Thread: Wrong SYSID in WAL segment

Wrong SYSID in WAL segment

From

"Latrous, Youssef"

Date:

25 October 2010, 17:00:41

Hi there,

In one of our systems we’ve noticed the following (strange?) behavior. In a Master/Slave configuration, we run wal-mgr to achieve data replication from the master to the slave node. Both nodes run PostgreSQL 8.4.1 (on Solaris 10). The slave starts in archive mode and initiates a restore from the log files.
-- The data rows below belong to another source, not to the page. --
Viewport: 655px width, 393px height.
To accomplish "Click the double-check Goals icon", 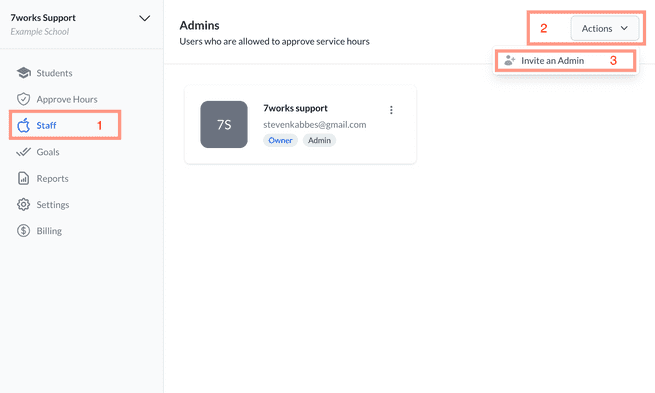I will 23,152.
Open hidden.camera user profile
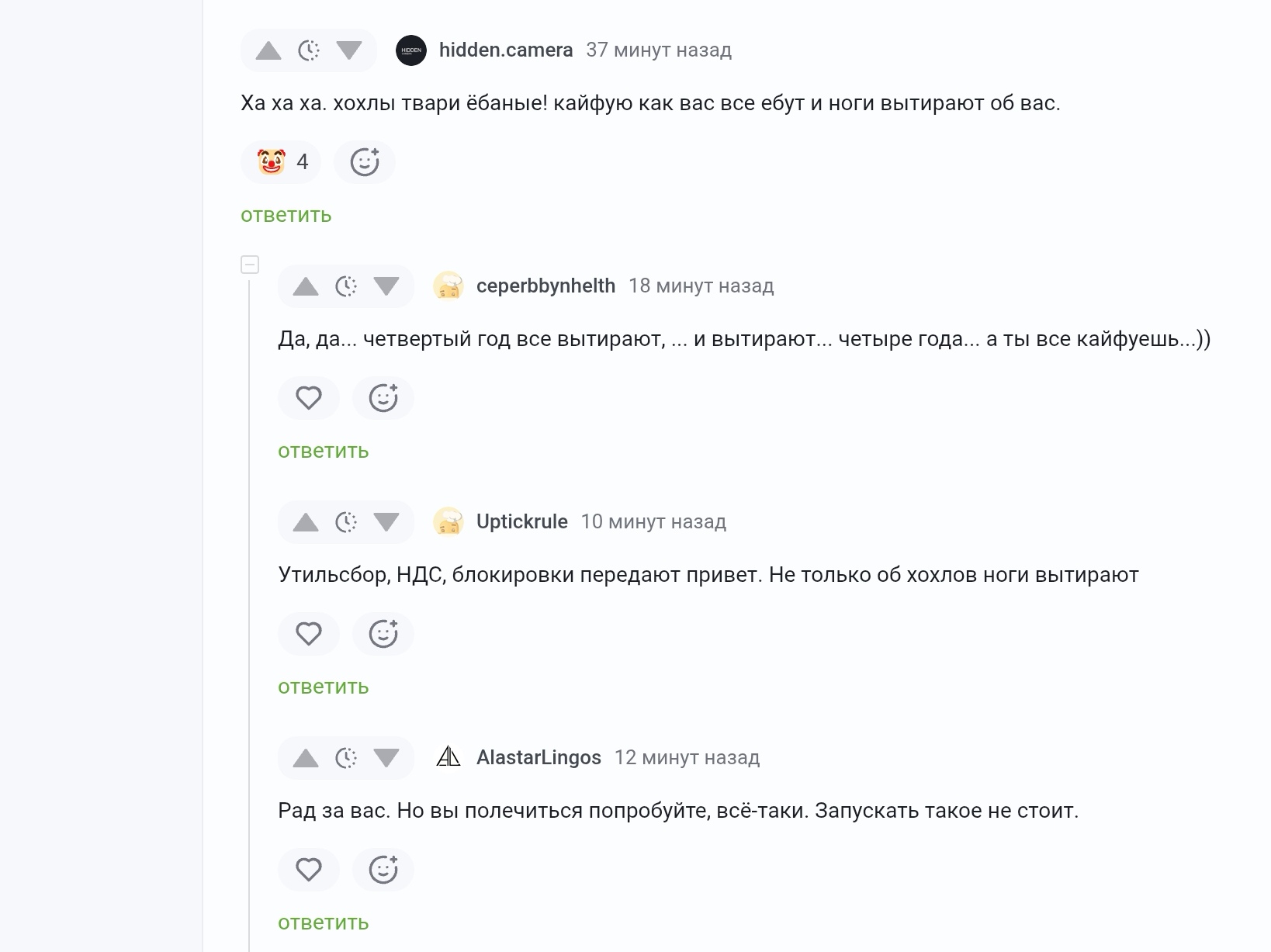 505,50
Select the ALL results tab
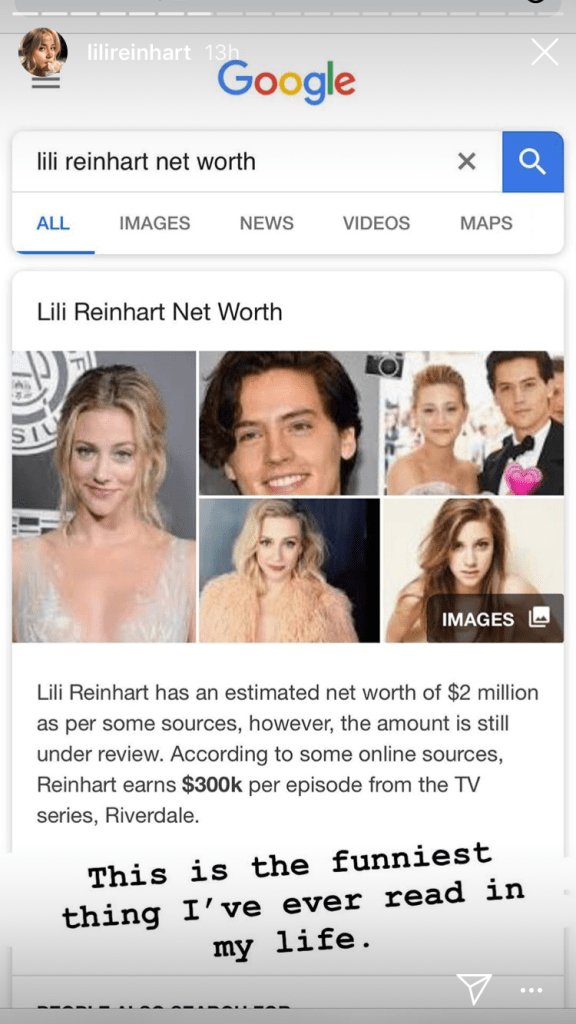The height and width of the screenshot is (1024, 576). coord(53,223)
After few segments, it complains with the following error message:

...

LOG: WAL file is from different system

DETAIL: WAL file SYSID is 5466170076771909117, pg_control SYSID is 5516922116183112703

LOG: redo done at 0/8FFE920

LOG: last completed transaction was at log time 2010-09-17 10:19:49.545025-04

2010-09-17 10:20:15,621 20400 INFO 000000010000000000000008: Found

2010-09-17 10:20:16,776 20400 INFO {count: 1}

LOG: restored log file "000000010000000000000008" from archive

2010-09-17 10:20:17,118 20417 INFO 00000002.history: not found, ignoring

2010-09-17 10:20:17,119 20417 INFO got SystemExit(1), exiting

LOG: selected new timeline ID: 2

2010-09-17 10:20:17,458 20433 INFO 00000001.history: not found, ignoring

2010-09-17 10:20:17,459 20433 INFO got SystemExit(1), exiting

LOG: archive recovery complete

LOG: database system is ready to accept connections

LOG: autovacuum launcher started

I’m trying to understand few things here:

1) Why one of the segments has a different SYSID (knowing that all WAL segments are originating from the same node)? In other words, under which circumstances the SYSID could be different from one segment to another one on the same node? CRC is ok, which means that none of these segments is corrupted.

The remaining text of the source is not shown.